--- START TEXT ---

Proposed Class Action Stayed Pending FDA Guidance

A California recently indicated he would stay a putative class action raising allegations  about labeling of “evaporated cane juice” pending a decision from the U.S. Food and Drug Administration on sweetener labeling.  See Jennifer Shaouli v. Reed’s Inc., No.BC534738 (Sup. Ct. Los Angeles, Cal.).  The 2014 complaint can be found at 2014 WL 533701, and alleges various juice products, including defendant's  Hibiscus Ginger Grapefruit, Cranberry Ginger, Lemon Ginger Raspberry, Pomegranate Ginger, Coconut Water Lime, Passion Mango Ginger, and Cabernet Grape, were labeled misleadingly because they allegedly list “organic evaporated cane juice” as an ingredient.

--- END TEXT ---
--- START RAW DATA ---

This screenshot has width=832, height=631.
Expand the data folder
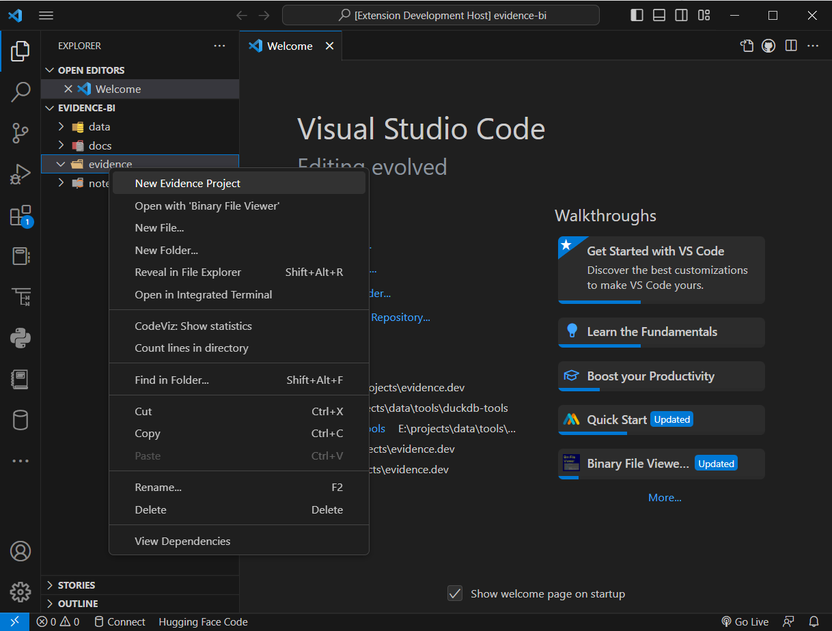coord(60,126)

--- END RAW DATA ---

• PROBLEMS TO WORK ON:
A - Name every juice product that the class action article lists as allegedly labeled in a misleading way.
B - Continue the class action article from the end of its last sentence.

• EXERCISE ANSWERS:
A - Hibiscus Ginger Grapefruit, Cranberry Ginger, Lemon Ginger Raspberry, Pomegranate Ginger, Coconut Water Lime, Passion Mango Ginger, and Cabernet Grape

B -
The Food and Drug Administration reopened the comment period on its draft guidance for industry on declaring "evaporated cane juice" as an ingredient on food labels. The agency originally published the draft guidance in October of 2009 and accepted comments through early December of that year. FDA reopened the comment period to obtain additional data and information to better understand the basic nature and characterizing properties of the ingredient, the methods of producing it, and the differences between this ingredient and other sweeteners.

The FDA is still mulling the new comments. And the court wisely decided it made little sense to proceed with the proposed class action until hearing from the FDA. Among the issues FDA is considering is whether the name “evaporated cane juice” adequately conveys the basic nature of the food and its characterizing properties or ingredients. 

Snack Bar Class Action Dismissed

An Illinois federal judge recently dismissed a proposed class action alleging the defendant somehow misled consumers about sugar in its snack bars despite the ingredient label.  See Rochelle Ibarrola v. Kind LLC, No. 3:13-cv-50377, 2015 WL 1188498 (N.D. Ill. 3/12/15).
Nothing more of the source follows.